Lot #029
Pre-Hispanic Gold Armlet
Starting Bid : Php 150,000
HP + BP : Php 350,400
Provenance West Gallery
The traditional chronology of Dvaravati is mainly based on the Chinese textual account and stylistic comparison by art historians.
Dvaravati itself was heavily influenced by Indian culture, and played an important role in introducing Buddhism and particularly Buddhist art to the region. Stucco motifs on the religious monuments include garudas, makaras, and Nagas. Nagas are a group of serpent deities in Hindu and Buddhist mythology.

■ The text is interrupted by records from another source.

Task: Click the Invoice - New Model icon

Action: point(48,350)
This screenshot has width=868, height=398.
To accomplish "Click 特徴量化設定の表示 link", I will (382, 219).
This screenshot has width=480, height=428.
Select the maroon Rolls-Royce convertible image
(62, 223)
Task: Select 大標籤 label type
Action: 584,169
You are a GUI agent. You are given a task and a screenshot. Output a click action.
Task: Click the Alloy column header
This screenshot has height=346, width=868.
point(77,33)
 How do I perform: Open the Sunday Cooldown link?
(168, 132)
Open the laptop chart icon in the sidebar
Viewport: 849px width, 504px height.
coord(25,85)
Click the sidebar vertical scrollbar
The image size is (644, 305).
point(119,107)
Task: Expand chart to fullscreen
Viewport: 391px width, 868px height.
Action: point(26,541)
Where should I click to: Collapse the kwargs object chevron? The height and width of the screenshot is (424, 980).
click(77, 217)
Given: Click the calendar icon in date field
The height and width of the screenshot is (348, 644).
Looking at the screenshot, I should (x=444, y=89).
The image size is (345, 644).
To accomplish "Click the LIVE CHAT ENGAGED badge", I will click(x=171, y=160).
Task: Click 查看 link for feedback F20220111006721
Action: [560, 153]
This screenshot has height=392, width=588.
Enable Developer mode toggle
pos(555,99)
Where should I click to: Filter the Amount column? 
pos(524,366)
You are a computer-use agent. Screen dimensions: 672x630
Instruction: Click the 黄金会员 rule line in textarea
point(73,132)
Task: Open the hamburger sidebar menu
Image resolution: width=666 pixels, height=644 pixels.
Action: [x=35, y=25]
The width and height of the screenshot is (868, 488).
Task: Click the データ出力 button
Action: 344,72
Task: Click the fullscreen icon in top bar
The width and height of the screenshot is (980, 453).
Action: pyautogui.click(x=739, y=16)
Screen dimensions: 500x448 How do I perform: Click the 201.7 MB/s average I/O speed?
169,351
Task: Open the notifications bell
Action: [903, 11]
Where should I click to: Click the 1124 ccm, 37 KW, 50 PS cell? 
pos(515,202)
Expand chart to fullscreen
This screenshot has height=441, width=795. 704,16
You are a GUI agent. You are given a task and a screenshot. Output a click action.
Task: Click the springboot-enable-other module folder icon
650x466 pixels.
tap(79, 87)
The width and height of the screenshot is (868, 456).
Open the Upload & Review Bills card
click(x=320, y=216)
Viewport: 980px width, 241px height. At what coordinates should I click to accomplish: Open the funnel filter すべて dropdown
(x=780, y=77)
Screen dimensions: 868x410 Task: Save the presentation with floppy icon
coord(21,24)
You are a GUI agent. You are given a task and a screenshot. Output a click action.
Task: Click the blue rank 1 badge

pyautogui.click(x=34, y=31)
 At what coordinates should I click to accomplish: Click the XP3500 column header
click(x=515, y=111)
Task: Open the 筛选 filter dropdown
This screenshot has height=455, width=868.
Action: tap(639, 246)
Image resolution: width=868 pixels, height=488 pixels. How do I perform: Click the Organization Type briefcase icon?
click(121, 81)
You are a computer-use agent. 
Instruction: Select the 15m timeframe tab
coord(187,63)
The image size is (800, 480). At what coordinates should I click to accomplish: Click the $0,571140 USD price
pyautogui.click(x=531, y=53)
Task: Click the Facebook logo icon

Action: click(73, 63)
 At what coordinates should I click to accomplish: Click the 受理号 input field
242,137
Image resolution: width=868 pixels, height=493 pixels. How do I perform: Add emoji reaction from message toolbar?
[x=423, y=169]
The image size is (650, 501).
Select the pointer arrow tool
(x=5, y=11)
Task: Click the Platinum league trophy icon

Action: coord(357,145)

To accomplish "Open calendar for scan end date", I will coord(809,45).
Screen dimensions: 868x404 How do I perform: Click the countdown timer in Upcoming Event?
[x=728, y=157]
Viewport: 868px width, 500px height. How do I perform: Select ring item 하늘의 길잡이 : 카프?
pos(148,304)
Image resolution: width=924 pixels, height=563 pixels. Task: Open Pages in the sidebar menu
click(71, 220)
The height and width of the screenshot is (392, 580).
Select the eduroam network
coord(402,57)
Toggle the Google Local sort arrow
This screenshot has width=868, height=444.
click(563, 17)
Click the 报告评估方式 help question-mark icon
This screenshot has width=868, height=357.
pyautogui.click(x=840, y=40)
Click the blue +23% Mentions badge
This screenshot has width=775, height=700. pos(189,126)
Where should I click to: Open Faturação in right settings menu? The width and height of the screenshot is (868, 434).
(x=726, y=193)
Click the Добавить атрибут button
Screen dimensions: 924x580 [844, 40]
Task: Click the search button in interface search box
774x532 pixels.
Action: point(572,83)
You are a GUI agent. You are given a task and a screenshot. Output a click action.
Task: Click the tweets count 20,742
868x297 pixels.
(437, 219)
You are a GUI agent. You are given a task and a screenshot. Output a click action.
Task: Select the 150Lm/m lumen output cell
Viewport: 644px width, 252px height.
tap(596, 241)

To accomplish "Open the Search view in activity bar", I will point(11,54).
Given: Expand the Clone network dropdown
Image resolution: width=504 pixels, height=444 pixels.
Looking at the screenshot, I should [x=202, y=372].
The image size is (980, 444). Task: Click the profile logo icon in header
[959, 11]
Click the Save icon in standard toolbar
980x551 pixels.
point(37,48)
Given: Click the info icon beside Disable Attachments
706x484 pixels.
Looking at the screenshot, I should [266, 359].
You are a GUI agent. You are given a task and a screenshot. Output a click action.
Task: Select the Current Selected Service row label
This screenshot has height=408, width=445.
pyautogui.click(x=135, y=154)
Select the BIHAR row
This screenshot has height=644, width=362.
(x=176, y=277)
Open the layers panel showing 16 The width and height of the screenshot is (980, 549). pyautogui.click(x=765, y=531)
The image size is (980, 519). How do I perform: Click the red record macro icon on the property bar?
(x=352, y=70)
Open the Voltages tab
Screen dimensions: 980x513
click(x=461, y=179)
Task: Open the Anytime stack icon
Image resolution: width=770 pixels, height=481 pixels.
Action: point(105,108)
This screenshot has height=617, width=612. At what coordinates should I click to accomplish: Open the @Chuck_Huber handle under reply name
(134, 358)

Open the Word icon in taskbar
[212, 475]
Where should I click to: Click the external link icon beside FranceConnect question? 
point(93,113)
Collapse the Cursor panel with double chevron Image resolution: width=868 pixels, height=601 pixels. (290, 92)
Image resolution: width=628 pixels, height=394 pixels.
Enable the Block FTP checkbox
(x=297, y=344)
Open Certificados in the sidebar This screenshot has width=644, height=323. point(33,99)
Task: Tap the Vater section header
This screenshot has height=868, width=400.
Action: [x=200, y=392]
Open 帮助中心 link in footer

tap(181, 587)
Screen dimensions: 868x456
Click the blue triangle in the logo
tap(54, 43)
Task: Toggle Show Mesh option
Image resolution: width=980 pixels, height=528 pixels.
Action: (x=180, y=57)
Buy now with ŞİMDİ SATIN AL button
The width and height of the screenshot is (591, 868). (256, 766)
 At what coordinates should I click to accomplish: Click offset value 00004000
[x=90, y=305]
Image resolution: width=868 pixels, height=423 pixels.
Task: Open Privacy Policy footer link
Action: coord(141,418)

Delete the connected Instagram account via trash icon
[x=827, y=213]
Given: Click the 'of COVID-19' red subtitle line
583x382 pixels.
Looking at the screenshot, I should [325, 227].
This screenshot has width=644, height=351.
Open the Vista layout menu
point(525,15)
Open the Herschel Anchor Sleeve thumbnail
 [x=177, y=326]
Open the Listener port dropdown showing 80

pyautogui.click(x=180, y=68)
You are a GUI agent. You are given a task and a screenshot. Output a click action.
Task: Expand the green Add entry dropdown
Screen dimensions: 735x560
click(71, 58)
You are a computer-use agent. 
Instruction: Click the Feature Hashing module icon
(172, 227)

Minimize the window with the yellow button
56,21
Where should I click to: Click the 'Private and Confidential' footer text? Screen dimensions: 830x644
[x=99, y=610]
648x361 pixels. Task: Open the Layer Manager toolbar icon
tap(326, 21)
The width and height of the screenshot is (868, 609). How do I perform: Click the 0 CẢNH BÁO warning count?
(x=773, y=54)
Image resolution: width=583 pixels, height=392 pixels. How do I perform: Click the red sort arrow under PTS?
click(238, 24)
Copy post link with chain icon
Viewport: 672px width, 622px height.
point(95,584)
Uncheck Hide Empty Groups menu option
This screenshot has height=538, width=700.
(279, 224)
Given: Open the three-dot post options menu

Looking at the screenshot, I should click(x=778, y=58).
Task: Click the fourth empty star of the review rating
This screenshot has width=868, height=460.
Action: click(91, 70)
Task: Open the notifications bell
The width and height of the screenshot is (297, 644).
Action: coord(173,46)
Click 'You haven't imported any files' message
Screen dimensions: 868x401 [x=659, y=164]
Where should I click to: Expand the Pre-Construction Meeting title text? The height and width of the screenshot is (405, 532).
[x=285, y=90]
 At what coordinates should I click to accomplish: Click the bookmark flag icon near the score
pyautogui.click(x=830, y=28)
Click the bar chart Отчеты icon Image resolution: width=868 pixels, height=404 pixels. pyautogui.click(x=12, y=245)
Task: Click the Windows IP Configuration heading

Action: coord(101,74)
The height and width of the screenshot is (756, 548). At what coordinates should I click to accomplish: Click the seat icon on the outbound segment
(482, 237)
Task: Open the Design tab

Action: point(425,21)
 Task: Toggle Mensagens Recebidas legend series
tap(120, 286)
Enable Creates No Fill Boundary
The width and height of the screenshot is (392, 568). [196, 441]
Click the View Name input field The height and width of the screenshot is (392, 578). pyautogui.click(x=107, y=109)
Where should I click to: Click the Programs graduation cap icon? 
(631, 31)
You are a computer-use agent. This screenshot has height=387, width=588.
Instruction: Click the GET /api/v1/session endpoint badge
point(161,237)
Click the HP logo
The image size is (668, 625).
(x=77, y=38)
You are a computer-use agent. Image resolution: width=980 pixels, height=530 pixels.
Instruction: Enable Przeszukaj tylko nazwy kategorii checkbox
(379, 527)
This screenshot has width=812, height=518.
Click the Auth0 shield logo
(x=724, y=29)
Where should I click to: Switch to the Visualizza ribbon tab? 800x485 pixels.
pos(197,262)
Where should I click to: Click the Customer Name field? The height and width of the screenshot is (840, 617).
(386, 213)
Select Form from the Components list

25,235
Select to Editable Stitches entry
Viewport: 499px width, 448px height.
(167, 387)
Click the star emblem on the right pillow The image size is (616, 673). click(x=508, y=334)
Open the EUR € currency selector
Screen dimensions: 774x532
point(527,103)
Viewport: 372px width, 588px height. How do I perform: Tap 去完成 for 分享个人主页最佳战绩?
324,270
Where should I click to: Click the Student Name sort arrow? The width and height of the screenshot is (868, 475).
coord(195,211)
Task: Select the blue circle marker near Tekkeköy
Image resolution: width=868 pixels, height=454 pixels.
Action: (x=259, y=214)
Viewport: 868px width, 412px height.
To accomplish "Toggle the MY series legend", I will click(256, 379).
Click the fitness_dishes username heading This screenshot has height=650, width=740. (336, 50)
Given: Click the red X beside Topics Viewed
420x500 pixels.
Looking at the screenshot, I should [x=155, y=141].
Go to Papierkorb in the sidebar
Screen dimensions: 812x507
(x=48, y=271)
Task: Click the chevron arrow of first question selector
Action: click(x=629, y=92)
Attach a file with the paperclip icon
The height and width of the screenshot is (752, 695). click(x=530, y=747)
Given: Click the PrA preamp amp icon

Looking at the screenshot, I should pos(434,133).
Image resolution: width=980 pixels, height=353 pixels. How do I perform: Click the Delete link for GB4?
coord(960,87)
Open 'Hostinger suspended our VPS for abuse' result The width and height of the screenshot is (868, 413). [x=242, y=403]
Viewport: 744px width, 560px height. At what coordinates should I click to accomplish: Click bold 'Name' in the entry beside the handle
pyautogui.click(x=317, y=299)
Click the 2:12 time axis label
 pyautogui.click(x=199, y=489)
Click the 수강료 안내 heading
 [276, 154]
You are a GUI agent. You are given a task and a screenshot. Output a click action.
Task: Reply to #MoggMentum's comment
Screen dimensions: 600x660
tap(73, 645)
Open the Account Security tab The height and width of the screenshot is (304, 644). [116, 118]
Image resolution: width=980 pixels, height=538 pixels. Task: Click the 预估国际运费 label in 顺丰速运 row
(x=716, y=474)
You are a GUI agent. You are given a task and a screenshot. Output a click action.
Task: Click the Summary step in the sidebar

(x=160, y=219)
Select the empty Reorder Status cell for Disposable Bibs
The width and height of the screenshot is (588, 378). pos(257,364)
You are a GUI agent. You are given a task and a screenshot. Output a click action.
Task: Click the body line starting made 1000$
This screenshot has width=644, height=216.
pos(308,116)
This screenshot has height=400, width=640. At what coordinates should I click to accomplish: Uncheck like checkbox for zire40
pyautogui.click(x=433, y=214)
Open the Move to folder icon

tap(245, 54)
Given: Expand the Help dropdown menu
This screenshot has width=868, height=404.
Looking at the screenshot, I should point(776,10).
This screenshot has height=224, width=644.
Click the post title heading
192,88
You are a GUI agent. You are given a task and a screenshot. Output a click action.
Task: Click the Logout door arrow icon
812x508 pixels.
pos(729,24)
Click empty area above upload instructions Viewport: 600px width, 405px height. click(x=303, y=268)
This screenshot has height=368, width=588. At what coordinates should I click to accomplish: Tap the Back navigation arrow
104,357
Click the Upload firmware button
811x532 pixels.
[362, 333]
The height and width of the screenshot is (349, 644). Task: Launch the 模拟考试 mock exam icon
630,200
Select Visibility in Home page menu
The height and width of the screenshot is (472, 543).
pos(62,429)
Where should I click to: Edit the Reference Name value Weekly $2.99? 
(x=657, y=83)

Naga is the Sanskrit and Pali word for a deity or class of entity or being, taking the form of a very great snake — specifically the king cobra, found in Indian religions, mainly Hinduism, Buddhism, and Jainism. A female naga is a nagi or nagini.
In a Cambodian Legend, the naga were a reptilian race of beings under the King Kaliya who possessed a large empire or kingdom in the Pacific Ocean region until they were chased away by the Garuda and sought refuge in India. It was here Kaliya’s daughter married an Indian Brahmana named Kaundinya, and from their union sprang the Cambodian people. Therefore, Cambodians possess a slogan “Born from the naga”. As a dowry, Kaliya drank up the water that covered the country and exposed the land for his daughter and son-in-law to inhabit and thus, Cambodia was created.
Even-headed naga, such as in this armlet, are said to be “Female, representing Physicality, Mortality, Temporality, and the Earth.”
The Style and technique of this armband as well as historical data suggest a tenth-twelfth century dating for the piece. This was acquired in the late 80s - early 90s when it was still possible to find such pieces in the area.